How to Gather Valuable Customer Insights for Your eCommerce Business

Gather Valuable Customer Insights

Running an eCommerce business requires a lot of work and amazing insight for many things. But most importantly of all, it requires customer insight. If you don’t know and understand the people who are buying your products, you’ll never be able to sell them.
There will be 2.14 billion global digital buyers in 2021, which means there will be a lot of valuable insight you can collect. And it’s not enough to know what kind of information you need to collect; you also need to know the proper ways to do that.

Gather customer feedback

You can gather customer insight in multiple ways, but the easiest and arguably most efficient way is to ask customers what they think. Then, through questionnaires and surveys, you can get invaluable insight and takeaways which you can use to improve your business and products.

The only possible downside to this method is that sometimes customers are unwilling to give their honest opinions and don’t get the full picture of their opinions.

That’s why you need to find a way to gather feedback where your customers will feel more comfortable sharing their opinion.
One of those ways is remote user testing, through which you won’t just send out questionnaires and surveys. Instead, you will talk to your customers via video chat. This isn’t only a faster and more efficient way to collect data, but it also allows you to make a human connection with your customer base.

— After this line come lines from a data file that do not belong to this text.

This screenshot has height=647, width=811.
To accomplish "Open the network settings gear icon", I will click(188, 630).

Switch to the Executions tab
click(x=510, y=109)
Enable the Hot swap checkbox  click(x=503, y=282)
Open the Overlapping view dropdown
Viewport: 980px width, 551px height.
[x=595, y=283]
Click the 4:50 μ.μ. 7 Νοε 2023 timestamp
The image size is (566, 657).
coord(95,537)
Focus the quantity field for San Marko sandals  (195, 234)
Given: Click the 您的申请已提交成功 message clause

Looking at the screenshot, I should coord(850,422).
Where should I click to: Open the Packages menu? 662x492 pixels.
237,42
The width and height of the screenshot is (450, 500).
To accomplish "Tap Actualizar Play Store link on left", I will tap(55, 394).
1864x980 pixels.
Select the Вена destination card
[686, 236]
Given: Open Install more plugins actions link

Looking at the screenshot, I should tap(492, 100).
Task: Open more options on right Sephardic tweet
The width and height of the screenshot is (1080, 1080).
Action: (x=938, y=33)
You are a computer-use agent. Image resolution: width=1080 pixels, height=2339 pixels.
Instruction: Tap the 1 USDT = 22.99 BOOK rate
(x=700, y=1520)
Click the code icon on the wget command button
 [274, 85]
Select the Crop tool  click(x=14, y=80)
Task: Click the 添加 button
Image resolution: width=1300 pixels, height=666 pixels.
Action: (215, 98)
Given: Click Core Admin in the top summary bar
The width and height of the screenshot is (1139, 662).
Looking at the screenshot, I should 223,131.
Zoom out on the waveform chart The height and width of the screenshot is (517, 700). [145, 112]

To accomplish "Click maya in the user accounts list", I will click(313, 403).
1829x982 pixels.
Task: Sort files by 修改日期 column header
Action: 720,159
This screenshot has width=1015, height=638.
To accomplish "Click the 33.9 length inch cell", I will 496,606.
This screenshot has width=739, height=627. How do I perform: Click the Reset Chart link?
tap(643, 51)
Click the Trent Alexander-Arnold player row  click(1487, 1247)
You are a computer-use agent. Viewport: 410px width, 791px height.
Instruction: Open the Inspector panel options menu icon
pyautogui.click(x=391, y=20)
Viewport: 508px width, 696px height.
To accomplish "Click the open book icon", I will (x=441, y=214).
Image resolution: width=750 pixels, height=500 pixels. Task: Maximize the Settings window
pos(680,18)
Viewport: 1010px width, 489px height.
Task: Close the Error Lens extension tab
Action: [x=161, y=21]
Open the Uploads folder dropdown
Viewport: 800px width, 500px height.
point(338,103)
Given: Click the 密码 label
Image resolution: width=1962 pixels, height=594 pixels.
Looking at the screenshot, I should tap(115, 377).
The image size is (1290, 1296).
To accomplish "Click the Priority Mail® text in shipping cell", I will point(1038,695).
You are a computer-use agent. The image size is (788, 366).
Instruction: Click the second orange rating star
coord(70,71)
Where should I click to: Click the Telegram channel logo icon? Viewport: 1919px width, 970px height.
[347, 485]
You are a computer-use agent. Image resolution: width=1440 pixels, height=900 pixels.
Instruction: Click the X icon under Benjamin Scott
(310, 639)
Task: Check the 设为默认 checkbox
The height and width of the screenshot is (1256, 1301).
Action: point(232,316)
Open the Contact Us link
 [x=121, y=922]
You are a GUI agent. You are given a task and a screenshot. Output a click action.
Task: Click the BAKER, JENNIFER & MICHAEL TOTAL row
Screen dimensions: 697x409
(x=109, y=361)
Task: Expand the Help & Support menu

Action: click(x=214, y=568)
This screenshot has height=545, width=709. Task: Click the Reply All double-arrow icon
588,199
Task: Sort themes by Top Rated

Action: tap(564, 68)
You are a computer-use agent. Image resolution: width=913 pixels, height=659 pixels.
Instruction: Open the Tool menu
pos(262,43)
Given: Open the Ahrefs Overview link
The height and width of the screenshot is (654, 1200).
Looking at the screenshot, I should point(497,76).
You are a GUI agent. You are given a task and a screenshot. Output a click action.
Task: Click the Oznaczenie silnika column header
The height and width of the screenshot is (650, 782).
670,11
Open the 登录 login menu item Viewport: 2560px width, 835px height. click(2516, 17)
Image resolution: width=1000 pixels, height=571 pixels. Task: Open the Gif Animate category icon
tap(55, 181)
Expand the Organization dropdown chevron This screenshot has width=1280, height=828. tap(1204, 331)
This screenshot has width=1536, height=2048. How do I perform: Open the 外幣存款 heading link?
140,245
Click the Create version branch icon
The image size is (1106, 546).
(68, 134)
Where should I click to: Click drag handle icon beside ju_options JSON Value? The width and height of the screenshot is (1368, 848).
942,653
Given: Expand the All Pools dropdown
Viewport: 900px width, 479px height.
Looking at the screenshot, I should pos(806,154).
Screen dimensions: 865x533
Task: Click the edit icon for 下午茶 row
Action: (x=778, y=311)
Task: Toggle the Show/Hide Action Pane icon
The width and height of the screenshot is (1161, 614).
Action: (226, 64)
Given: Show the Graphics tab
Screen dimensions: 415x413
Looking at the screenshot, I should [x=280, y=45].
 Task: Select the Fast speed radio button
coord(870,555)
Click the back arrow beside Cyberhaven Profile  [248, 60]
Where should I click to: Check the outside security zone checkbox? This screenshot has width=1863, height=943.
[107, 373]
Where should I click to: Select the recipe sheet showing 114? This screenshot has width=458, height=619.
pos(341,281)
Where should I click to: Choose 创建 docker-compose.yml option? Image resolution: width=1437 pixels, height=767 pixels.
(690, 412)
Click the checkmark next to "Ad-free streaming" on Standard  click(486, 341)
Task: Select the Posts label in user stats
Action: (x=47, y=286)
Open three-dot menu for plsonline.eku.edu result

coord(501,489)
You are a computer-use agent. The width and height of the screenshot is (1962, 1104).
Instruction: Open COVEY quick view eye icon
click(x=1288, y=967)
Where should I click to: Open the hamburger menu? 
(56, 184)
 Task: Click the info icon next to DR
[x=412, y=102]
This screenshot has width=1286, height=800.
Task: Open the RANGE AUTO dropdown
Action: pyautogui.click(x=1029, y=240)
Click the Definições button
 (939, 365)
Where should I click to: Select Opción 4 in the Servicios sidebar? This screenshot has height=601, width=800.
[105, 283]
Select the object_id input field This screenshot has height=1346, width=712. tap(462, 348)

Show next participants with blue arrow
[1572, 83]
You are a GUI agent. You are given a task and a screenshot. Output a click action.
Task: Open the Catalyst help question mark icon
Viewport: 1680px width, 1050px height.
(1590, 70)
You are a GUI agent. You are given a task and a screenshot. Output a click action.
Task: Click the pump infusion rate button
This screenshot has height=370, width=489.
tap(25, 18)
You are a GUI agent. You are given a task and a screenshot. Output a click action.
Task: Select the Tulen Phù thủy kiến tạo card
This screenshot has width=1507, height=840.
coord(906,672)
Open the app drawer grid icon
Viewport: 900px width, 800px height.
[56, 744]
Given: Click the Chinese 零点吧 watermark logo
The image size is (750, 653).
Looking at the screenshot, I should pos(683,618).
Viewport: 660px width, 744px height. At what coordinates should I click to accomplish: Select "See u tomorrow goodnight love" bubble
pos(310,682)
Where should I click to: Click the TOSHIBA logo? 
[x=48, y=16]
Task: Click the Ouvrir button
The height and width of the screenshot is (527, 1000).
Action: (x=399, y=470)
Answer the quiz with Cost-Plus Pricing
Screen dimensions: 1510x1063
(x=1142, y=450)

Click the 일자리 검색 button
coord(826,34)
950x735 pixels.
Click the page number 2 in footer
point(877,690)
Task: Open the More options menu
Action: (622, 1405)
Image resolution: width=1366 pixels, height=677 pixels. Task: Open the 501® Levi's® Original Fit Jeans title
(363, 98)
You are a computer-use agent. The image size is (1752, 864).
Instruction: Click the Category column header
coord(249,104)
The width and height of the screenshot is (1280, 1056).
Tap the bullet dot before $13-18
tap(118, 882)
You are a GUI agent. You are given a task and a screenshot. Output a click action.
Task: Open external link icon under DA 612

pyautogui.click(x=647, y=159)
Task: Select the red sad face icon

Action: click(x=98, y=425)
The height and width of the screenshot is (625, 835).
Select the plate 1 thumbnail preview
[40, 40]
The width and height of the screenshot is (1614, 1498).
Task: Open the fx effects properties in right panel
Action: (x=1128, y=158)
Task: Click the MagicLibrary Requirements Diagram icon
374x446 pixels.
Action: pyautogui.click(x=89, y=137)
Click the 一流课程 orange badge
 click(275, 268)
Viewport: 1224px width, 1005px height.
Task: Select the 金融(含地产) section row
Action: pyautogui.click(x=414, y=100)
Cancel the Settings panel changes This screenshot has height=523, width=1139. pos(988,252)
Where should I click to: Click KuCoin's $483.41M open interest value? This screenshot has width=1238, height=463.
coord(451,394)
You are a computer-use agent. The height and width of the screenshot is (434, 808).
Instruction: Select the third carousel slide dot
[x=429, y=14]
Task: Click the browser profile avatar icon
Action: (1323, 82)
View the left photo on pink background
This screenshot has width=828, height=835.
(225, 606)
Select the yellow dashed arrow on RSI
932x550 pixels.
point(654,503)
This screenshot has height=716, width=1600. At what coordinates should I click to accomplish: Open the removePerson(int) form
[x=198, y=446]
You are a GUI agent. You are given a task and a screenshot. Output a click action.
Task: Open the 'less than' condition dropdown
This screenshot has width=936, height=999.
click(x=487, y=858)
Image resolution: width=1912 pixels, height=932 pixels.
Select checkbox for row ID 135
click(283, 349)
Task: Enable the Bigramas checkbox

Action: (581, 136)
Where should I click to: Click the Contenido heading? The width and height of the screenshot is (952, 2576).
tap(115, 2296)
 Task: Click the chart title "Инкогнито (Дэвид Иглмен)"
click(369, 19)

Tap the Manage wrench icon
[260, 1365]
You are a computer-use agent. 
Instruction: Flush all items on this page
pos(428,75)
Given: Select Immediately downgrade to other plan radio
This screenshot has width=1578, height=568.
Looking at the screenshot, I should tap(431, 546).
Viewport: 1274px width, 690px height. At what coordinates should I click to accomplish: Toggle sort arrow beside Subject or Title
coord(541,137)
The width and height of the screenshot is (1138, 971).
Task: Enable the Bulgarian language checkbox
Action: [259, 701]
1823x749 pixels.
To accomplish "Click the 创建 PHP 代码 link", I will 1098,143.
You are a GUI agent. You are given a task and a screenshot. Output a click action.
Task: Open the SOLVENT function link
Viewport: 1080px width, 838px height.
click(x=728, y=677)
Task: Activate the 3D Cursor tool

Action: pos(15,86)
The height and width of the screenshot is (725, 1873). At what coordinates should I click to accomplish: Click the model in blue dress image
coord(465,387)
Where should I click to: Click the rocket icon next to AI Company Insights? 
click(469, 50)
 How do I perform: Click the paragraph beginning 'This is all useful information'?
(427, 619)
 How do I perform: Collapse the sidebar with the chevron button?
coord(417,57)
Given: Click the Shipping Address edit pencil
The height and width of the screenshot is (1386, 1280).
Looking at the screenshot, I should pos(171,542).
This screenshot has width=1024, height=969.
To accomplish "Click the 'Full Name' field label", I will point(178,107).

Measure Customer Sentiment

As you already know, feedback is precious, but it loses all of its importance if you don’t understand the meaning of that feedback. That’s why feedback and sentiment need to go hand in hand.
Customer sentiment is a term used to describe customers’ emotions and feelings about a business or brand. If you understand this sentiment, you will be able to provide a positive customer experience. Sentiment can be positive or negative, but either way, it’s useful.
You can gather sentiment via feedback, star ratings, likes, and comments on social media platforms, reviews, and more. The most common way of measuring sentiment is sending out surveys with questions such as “Would you recommend our products/business” directly.

When you measure sentiment, you need to pay attention to two scores:

  • Customer Satisfaction Score (CSAT). This score is a scale measure that goes from 0-10, and it gauges how receptive a customer is to anything elsewhere their response matters. This can, for instance, includes the effectiveness of your service, the quality of the products, or a marketing campaign.
  • Net Promoter Score (NPS). This score measures how likely a customer is to recommend your business to someone else, and it’s a back-end measure of customer loyalty. When you measure NPS, you can see your promoters, the detractors, and which customers are just passive.

Measure Customer Behavioral Data

Data is all around us, and companies use data to understand their customers more than anything else. For years, companies have used third-party data to gather insight, but due to recent privacy laws, third-party data is decreasing, and 82% of marketers plan to increase their use of first-party data.
First-party data can be just as valuable if you know what to focus on. Behavioral data is one of them, and you can collect it by studying what customers do on your website and how they interact with it.
For instance, you can look at how long customers stay on product pages, which pages on your website get the most hits, and how they interact with each piece of content. And if you use analytics platforms to understand what this data means, you can make big improvements to your website.

Perform Real-time User Testing

As an eCommerce store, you offer an online-based experience, and many elements on your website probably went through multiple changes. These elements influence customer experience, and you want to make sure you choose the perfect ones.
For that, you need to know the design principles for creating a great website, perform A/B testing on different elements, and how your user base interacts with them in real-time. You can test out navigation, color schemes, button placement, and copy, to name a few. When you see what the majority likes, you’ll know the best choice.